Another impression I would have questioned Solas about, in another time and place.
It seemed only a short while before Latha stopped me, and yet I felt as though we had crossed continents.
"Time to remember?" I asked it.
"Would you like to talk it over? It may help draw out the emotion, make it more real," the spirit asked in return.
"No," I said quickly. I had shared memories with Latha the night before in pursuit of a point, and before the spirit started acting...different. I didn't think I needed its help to find the emotional core of those memories, and now I actively did not wish to share them.
The question was: where to start? How many memory-markers would I need to put down? Should I begin at the beginning? "So you're suggesting I'm graceful."
Solas, head tilted, one eyebrow quirked, not quite smiling: "No, I am declaring it. It was not a subject for debate."

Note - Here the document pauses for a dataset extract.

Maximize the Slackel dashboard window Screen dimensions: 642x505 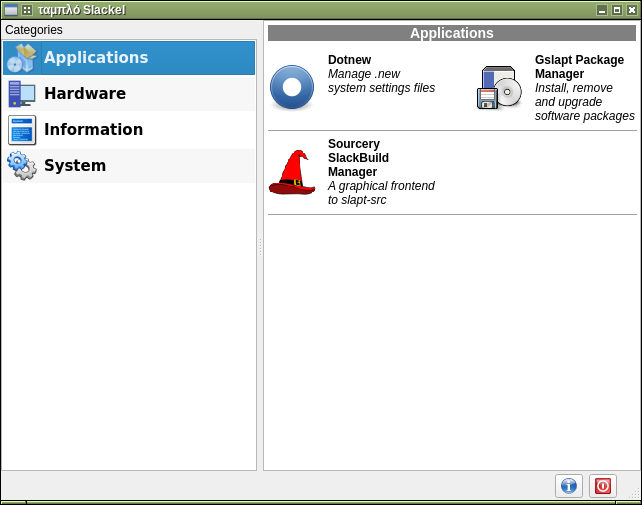click(616, 10)
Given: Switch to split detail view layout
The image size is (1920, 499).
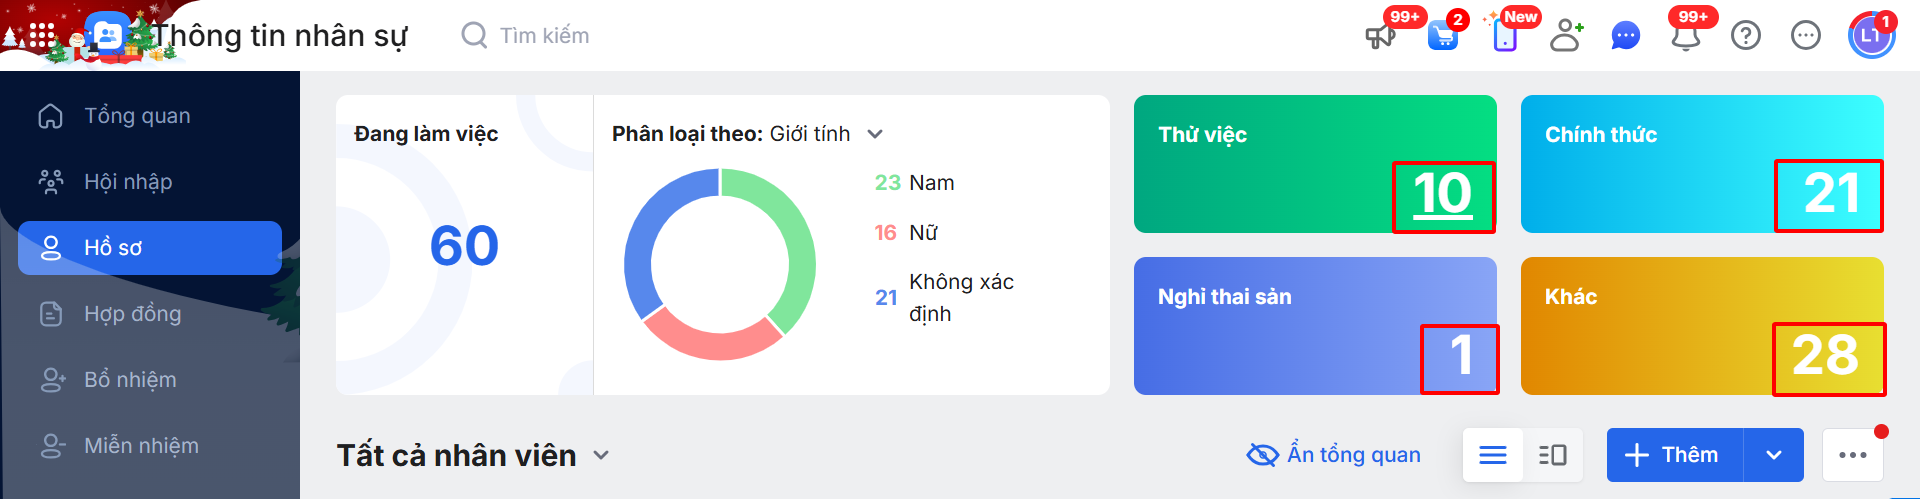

No - that moment had been thrilling, but over too quickly. I needed something else. Our first kiss? Would it matter that it had occurred in the Fade? Perhaps the second: "Don't go."
Back already turned, tense, conflicted: "It would be kinder in the long run. But losing you would - " Sound of wordless frustration. Hands at my waist - mouth on mine - but now the words I then disregarded nagged at me. It would be kinder in the long run.
No. Not that one, either.
Forward a little more, then.
And then I had it.
Dahn'direlan: Literally "one who punches bees." Implies someone solves their problems in ways both inefficient and likely to result in considerable harm. It's like an insult tailor-made for Solas.